* [TEXT]:
Skip to main content

Model Rotation Runbook

When to use: A new LLM model needs to be deployed, an existing model is deprecated, cost optimization requires switching providers, or quality regression is reported on the current model.

Prerequisites:

  • Access to LLM provider dashboards for the target model
  • Ability to update CRUVERO_LLM_* environment variables on workers
  • Diff-test infrastructure available (cmd/diff-test)

Trigger Conditions

Run model rotation when:

  • a new model becomes available,
  • cost optimization is required,
  • an existing model is deprecated or unstable,
  • quality regression is reported on current model.

Step-by-Step Actions

  1. Define candidate and rollback model IDs.
  2. Update test configuration:
    • CRUVERO_OPENROUTER_MODEL=<candidate> for OpenRouter, or
    • tenant/provider overrides via model preferences.
  3. Run differential validation before promotion:
    • go run ./cmd/diff-test --prompt "<representative prompt>" --model-a <current> --model-b <candidate> --registry-id default --registry-version latest
  4. Compare:
    • answer quality,
    • tool-call behavior,
    • latency,
    • estimated cost.
  5. Promote candidate in staged rollout:
    • dev/staging first,
    • then limited production tenants,
    • then global/default rollout.

* [PROBLEM SET]:
a - Answer these questions from the model rotation runbook:
(i) Which directory holds the diff-test infrastructure listed as a prerequisite?
(ii) Which environment variable is set to the candidate model ID for OpenRouter?
(iii) Where does the staged rollout of a candidate begin?
b - Write the next part of the model rotation runbook, starting after its final step.

* [EXTRACTED ENTRIES]:

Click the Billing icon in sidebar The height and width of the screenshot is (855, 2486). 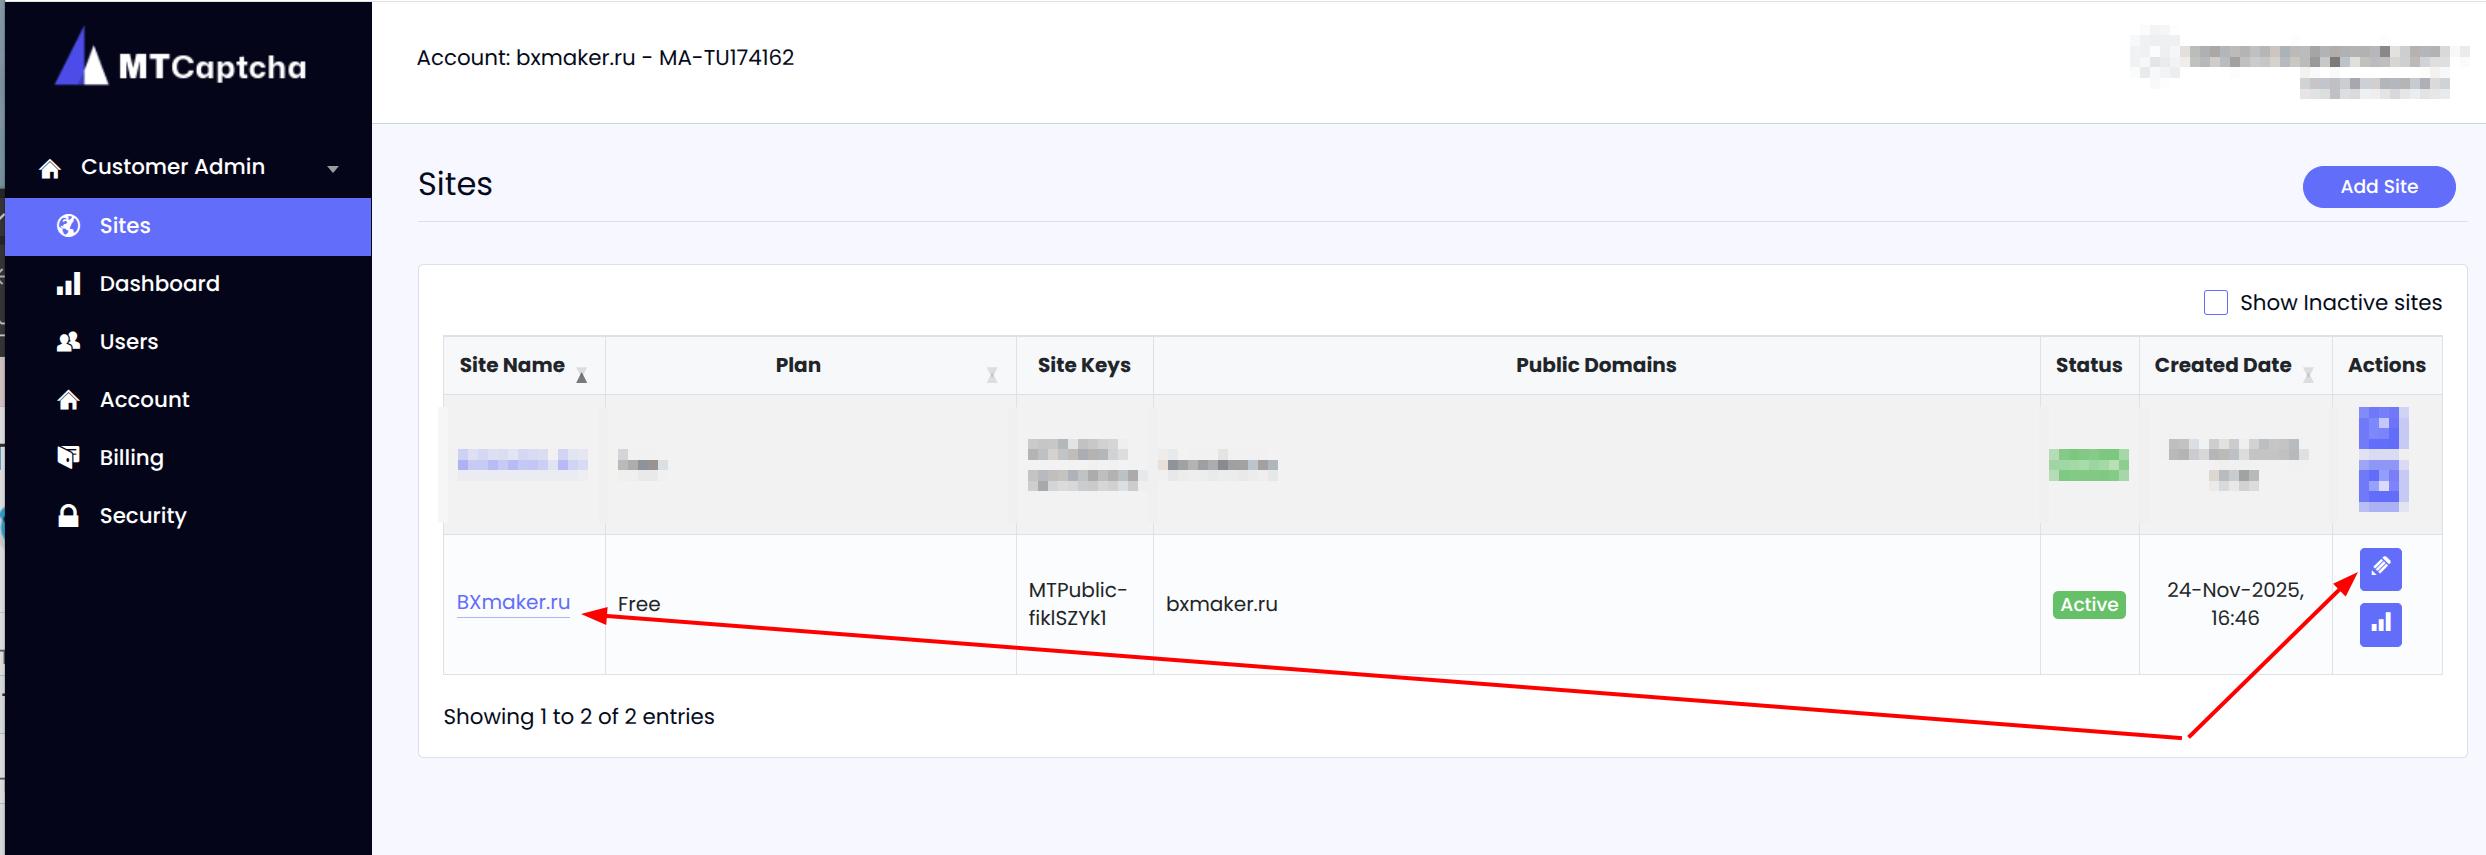(x=68, y=458)
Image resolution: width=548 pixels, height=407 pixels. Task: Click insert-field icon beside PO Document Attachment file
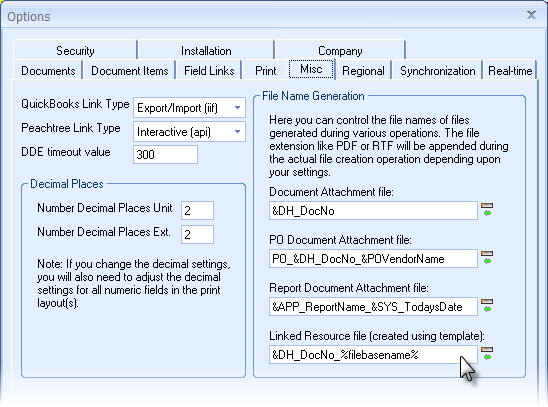coord(487,257)
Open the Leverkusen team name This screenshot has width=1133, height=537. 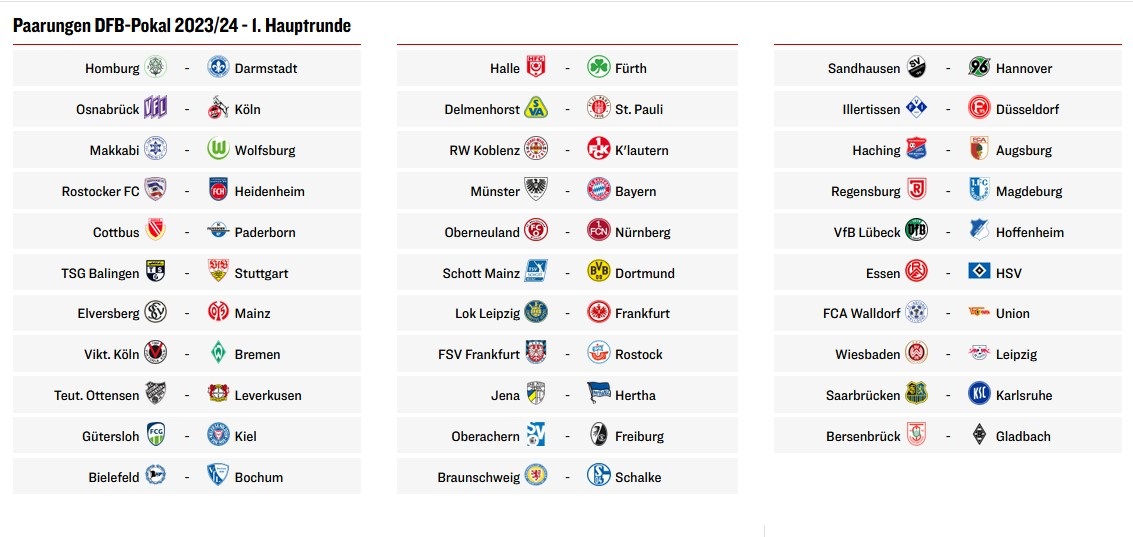pyautogui.click(x=268, y=395)
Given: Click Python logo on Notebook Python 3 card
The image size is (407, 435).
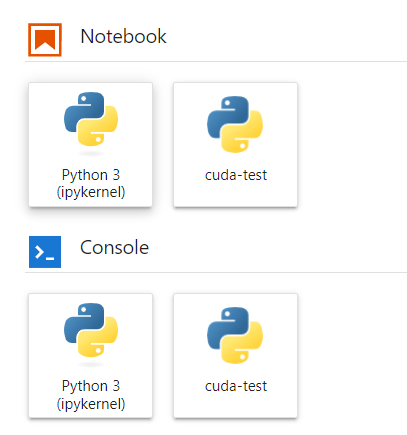Looking at the screenshot, I should 91,119.
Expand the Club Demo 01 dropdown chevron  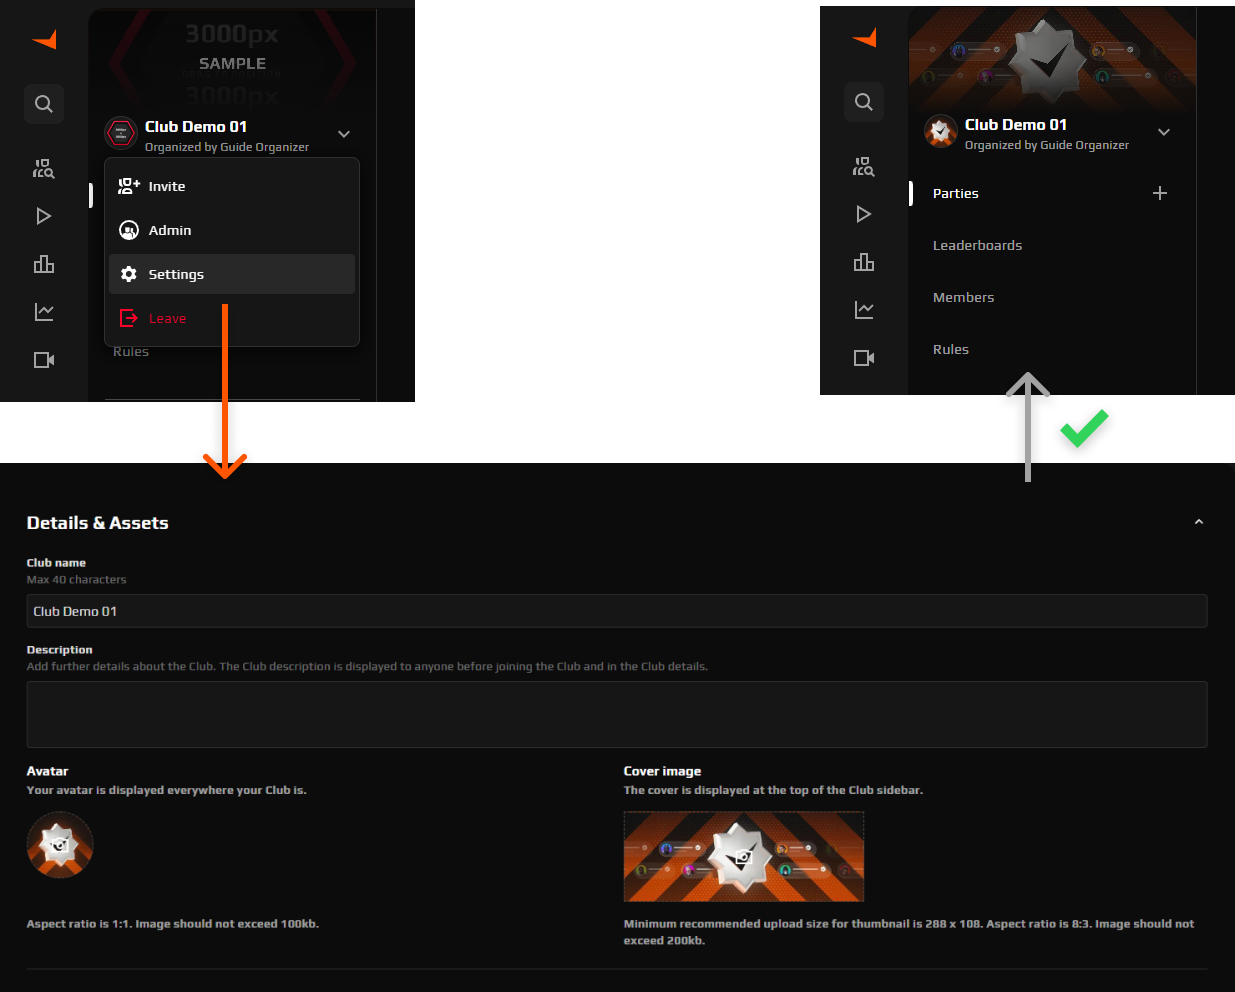pyautogui.click(x=343, y=133)
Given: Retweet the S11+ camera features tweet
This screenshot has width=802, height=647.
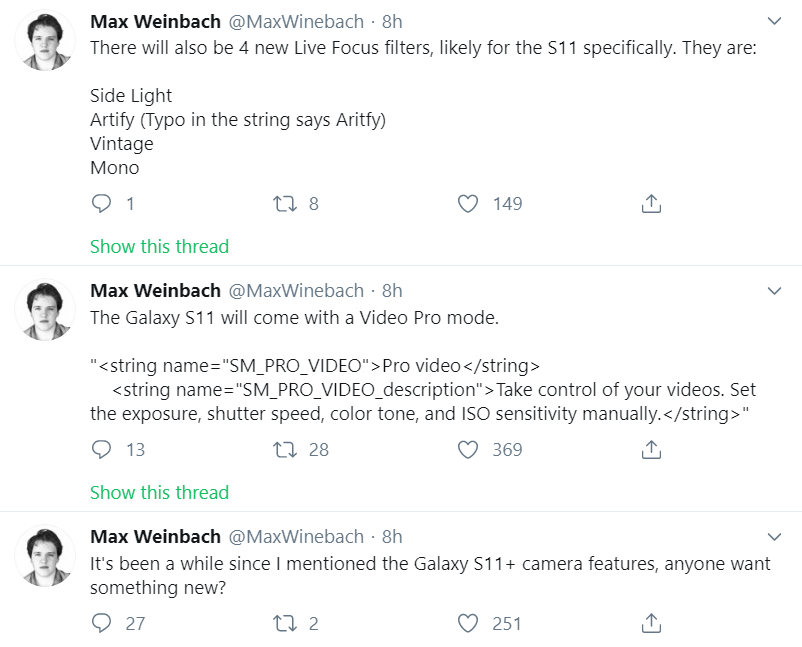Looking at the screenshot, I should pos(284,624).
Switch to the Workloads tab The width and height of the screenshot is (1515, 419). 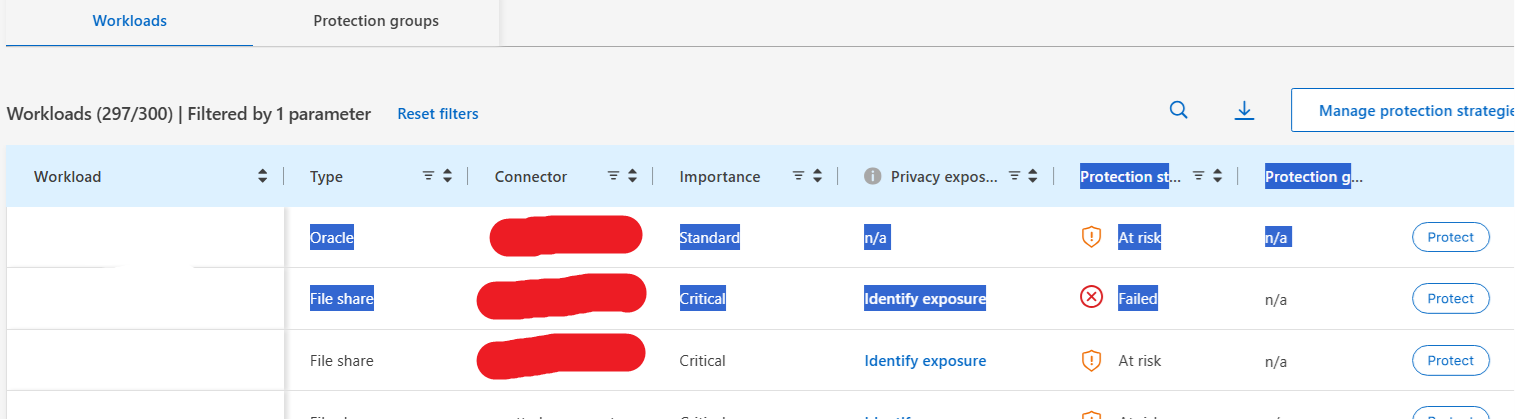[129, 21]
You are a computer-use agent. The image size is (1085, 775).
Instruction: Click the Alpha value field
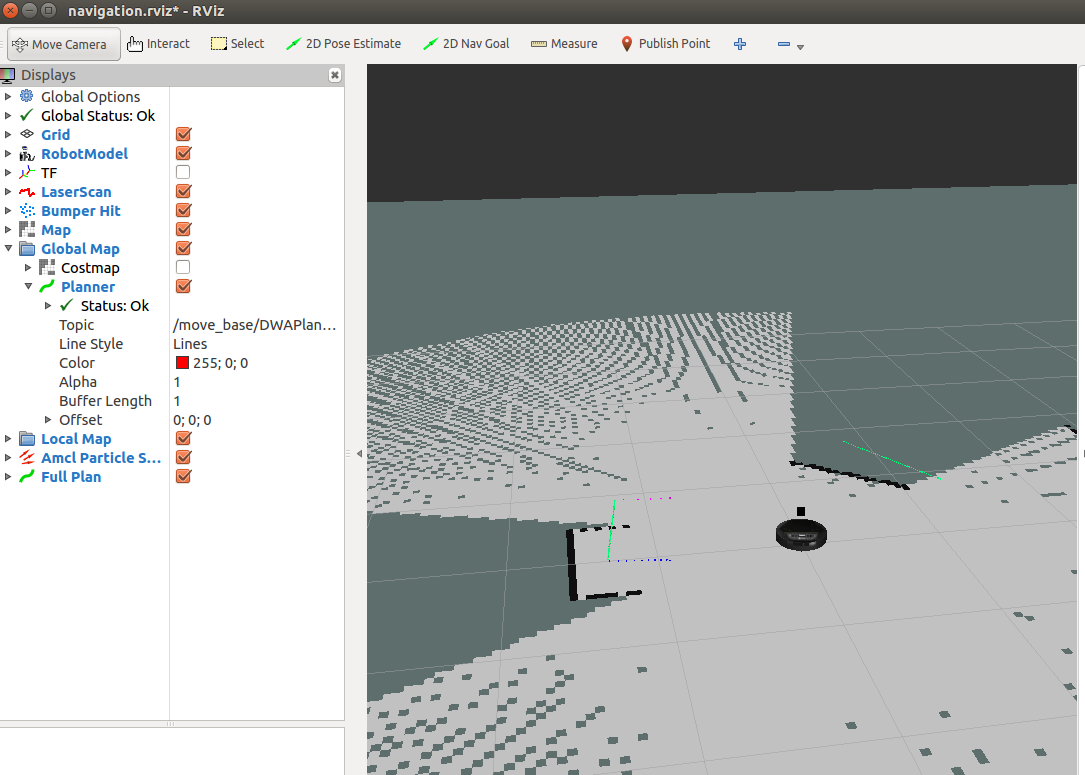(x=255, y=381)
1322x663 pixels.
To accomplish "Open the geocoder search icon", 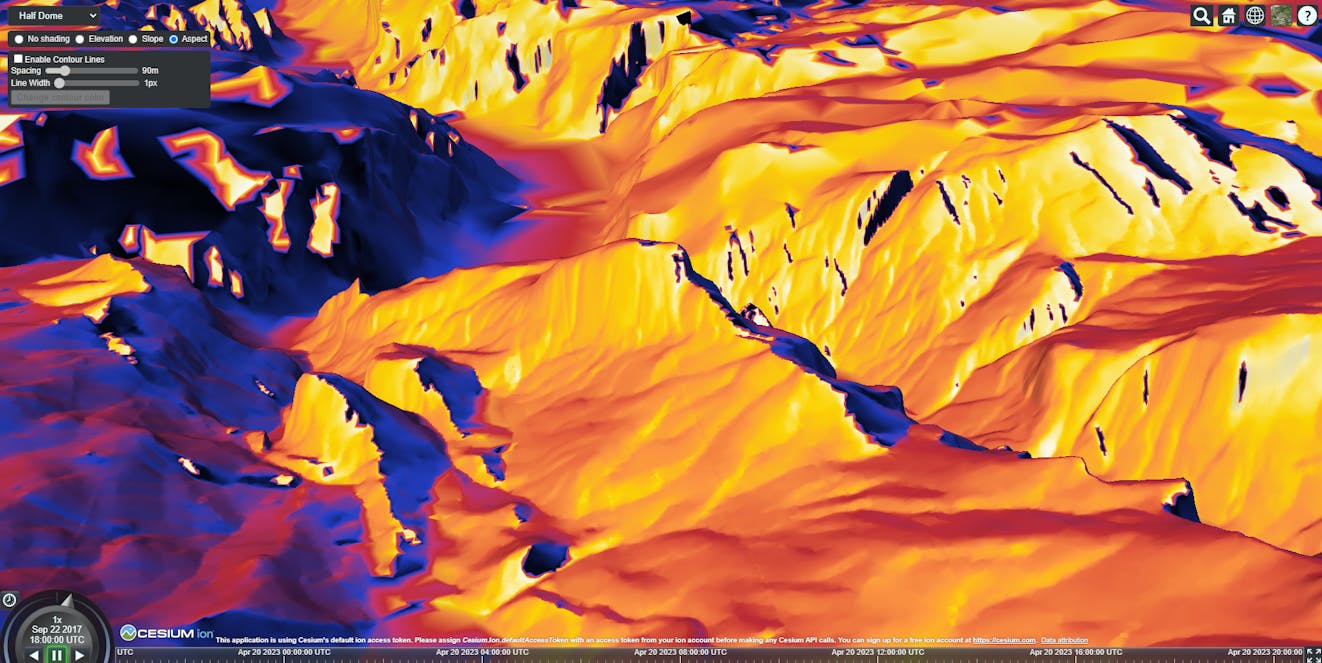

* [TASK RESULTS]:
a -
(i) cmd/diff-test
(ii) CRUVERO_OPENROUTER_MODEL
(iii) In dev/staging

b -
  6. Monitor error, latency, and cost metrics for at least one full traffic cycle.

Verification

  • No material regression in acceptance prompts.
  • Tool-call validity and retry rates remain acceptable.
  • Per-run cost and latency within budget.
  • Health checks for active provider remain healthy.

Rollback

  1. Revert model setting (CRUVERO_OPENROUTER_MODEL or tenant model prefs).
  2. Restart/redeploy worker if env-based config requires reload.
  3. Confirm traffic returns to previous model and error rate normalizes.

Escalation Path

  • Escalate to ML/Application owners when quality drops or tool behaviors change.
  • Escalate to Platform/SRE when provider outages or severe latency prevent stable rollout.
  • Escalate to Finance/Operations when cost envelope is exceeded.